Work instructions: When you reach a picture, skip it, and retype every line below exactly.

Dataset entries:
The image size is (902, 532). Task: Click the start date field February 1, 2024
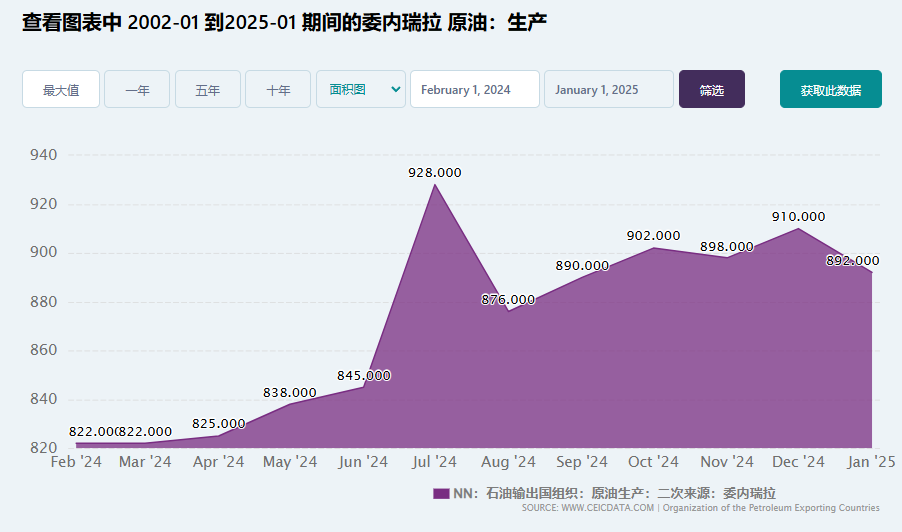point(474,89)
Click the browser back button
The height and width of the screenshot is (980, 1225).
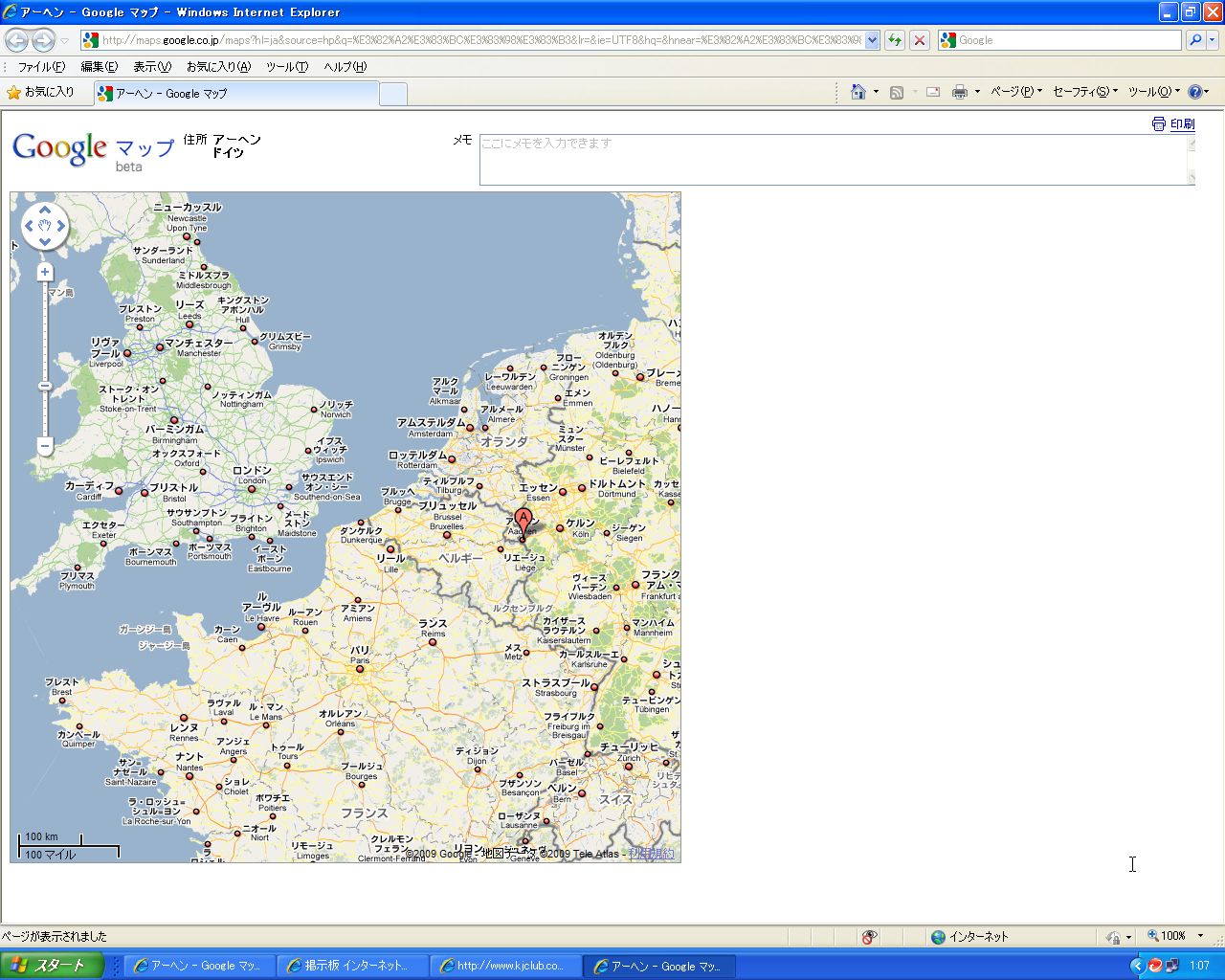[17, 40]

Written answer:
The image size is (902, 532). Task: Click the start date field February 1, 2024
point(474,89)
Click the browser back button
The height and width of the screenshot is (980, 1225).
[17, 40]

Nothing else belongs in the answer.